My point is that it's not about what you or the user can see or touch. We're waaaay past that perception point in simple uis. For all a user cares you can use a QMap with QString keys and tripple pointer indirection and no one would be able to tell (that's kinda what findChildren does actually + some casts and branches). But the CPU does the work none the less. It spins those cycles, it takes that electricity, it eats that battery away, it uses up that cache causing evictions to other processes and causing them to use just a little bit more resources. It makes everything else on the system just a little bit more sluggish every time. Given that a random PC is running dozens or hundreds of processes and threads at any given time if everyone coded like this we would be in a very bad place. I hate that every little update and every little app installed makes my PC just a tiny bit slower. It amounts. Nothing runs in isolation.

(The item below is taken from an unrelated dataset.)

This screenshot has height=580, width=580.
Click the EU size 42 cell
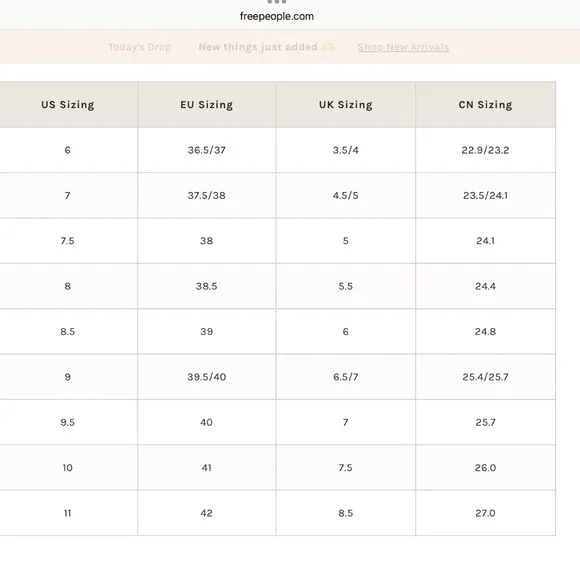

no kittens, fluffy or otherwise, are harmed in the course of running my application
that you know of, but if what you're saying is true... they die man, they die ;)
I say this hopefully not to fight with you but because it may relate the situation the OP is asking about.
I hope what I'm saying doesn't come across as fighting. All good here. Just trying to raise awareness of those things because with the rise of the various VMs and interpreted languages performance and battery life are getting destroyed across the board the last few years and it just kills me (along with the kittens) to witness it. I just can't stand that "it doesn't matter, hardware will pick up the slack" programming culture that's on the rise. Don't want to be a silent bystander so I'm bitchn' a bit.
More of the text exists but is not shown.